Cerebral microbleeds (CMBs) appear as small, circular, well defined hypointense lesions of a few mm in size on T2*-weighted gradient recalled echo (T2*-GRE) images and appear enhanced on susceptibility weighted images (SWI). Due to their small size, contrast variations and other mimics (e.g., blood vessels), CMBs are highly challenging to detect automatically. In large datasets (e.g., the UK Biobank dataset), exhaustively labelling CMBs manually is difficult and time consuming. Hence it would be useful to preselect candidate CMB subjects in order to focus on those for manual labelling, which is essential for training and testing automated CMB detection tools on these datasets. In this work, we aim to detect CMB candidate subjects from a larger dataset, UK Biobank, using a machine learning-based, computationally light pipeline. For our evaluation, we used 3 different datasets, with different intensity characteristics, acquired with different scanners. They include the UK Biobank dataset and two clinical datasets with different pathological conditions.

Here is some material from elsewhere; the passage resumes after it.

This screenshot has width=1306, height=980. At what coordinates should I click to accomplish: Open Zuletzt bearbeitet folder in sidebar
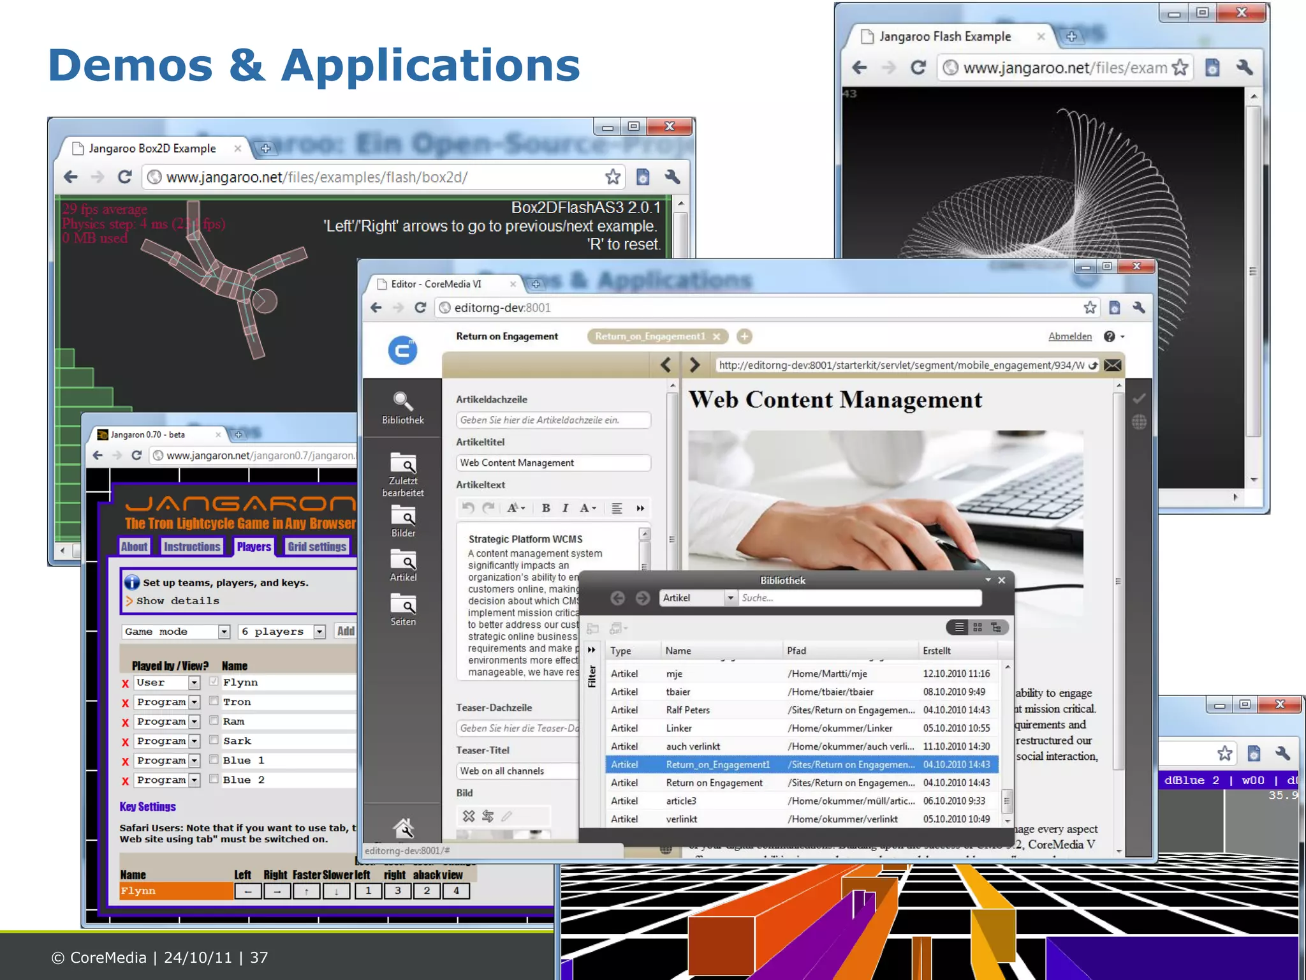pos(402,463)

We developed and evaluated our pipelines on different types of images, consisting of SWI or GRE images. We also used the UK Biobank dataset to compare our approach with alternative CMB preselection methods using non-imaging factors and/or imaging data. Finally, we evaluated the pipeline's generalisability across datasets. Our method provided subject-level detection accuracy > 80% on all the datasets (within-dataset results), and showed good generalisability across datasets, providing a consistent accuracy of over 80%, even when evaluated across different modalities.